The Growing Threat of Drones
Steve Durbin, Managing Director of ISF, recently spoke to SecurityWeek to discuss the threat of drones. “Over the next few years, technological breakthroughs in drone technologies, combined with advances in 5G, big data, the Internet of Things (IoT), and the lessening of aviation regulations, will mean that drones will become increasingly important to operating models. Organizations will depend on them for delivery, monitoring, imagery and law enforcement, whilst attackers will embrace drones as their new weapon of choice.
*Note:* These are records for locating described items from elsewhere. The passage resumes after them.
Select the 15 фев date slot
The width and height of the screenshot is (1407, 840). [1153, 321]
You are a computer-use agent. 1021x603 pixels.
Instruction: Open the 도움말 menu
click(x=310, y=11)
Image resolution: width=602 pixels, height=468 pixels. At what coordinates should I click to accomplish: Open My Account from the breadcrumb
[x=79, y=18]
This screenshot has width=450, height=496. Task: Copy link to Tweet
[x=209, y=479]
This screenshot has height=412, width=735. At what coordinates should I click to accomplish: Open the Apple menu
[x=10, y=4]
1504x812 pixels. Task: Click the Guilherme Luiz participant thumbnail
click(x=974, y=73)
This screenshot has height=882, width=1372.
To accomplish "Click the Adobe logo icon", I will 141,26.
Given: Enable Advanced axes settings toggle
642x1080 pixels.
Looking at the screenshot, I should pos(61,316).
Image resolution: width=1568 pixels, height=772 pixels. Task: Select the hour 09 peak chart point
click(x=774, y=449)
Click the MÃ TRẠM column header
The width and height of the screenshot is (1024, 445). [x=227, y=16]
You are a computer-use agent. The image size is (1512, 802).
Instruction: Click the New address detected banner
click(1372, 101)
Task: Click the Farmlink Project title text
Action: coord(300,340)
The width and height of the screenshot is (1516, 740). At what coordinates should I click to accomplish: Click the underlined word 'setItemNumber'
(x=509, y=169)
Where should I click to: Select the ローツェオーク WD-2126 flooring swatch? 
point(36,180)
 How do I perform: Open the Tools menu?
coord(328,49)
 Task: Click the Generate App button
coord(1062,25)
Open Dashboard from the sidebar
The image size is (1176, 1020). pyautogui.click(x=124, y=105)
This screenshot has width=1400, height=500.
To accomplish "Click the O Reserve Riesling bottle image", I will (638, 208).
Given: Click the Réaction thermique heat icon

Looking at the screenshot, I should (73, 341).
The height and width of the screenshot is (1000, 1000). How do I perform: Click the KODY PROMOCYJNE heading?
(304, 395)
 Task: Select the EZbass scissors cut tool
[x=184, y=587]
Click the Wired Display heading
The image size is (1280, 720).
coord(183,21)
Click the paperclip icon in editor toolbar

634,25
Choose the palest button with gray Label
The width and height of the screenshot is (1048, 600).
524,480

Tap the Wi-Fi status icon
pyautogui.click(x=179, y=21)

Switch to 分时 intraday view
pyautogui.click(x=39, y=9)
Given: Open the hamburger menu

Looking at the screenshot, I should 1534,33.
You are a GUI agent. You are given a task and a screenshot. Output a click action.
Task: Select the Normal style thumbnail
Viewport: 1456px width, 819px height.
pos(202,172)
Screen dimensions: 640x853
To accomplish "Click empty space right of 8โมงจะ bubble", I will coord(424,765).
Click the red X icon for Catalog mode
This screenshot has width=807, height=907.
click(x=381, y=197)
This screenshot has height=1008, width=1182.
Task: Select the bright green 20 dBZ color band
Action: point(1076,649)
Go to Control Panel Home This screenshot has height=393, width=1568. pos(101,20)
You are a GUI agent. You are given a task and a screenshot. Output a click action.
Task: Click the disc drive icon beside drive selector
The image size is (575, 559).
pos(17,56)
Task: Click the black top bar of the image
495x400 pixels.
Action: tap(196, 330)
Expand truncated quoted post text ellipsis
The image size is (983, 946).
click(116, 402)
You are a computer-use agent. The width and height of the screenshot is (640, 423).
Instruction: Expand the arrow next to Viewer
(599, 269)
Literally, the threat landscape will take to the skies.”
UK environmental activists known as Extinction Rebellion (ER) are threatening to protest the development of a third runway at London’s Heathrow airport by flying drones right to the edge of the airport’s exclusion zone.
ER cofounder Gail Bradbrook announced 15 July 2019, “They’ve said, ok, there’s this exclusion zone around Heathrow where you can’t fly drones and we’ve gone, oh, that’s interesting because what we’re about is breaking the rules.”
That, in a nutshell, is the drone problem: an explosive (potentially literally) new market with virtually no governance beyond ‘exclusion zone’ rules — a situation that applies as much in the U.S. as it does in the UK. By 2024, the U.S. drone market alone is expected to be worth $150 billion, split between military, commercial and hobbyist use. In the words of Matt Rahman, COO at IOActive, talking to SecurityWeek, “Who owns the drone problem?” And the answer today is, effectively, no-one.
Military drones are not a domestic problem. They are well-controlled, heavily regulated, very secure and not used without planning. “Past attempts to breach a military drone requires the sophistication of a nation-state attacker,” says Rahman.
Commercial and hobby drones are a different matter. They have been described as flying lawnmowers with an IoT heart, directed wirelessly and carrying a payload. And like all new technological developments, they have been rushed to market with little regard for security — either by design or in operation. “There’s a lot of ways you can manipulate the drone by hijacking it or by jamming the signals or by using a Raspberry Pi attached to it to be able to hack into wireless networks,” says Rahman.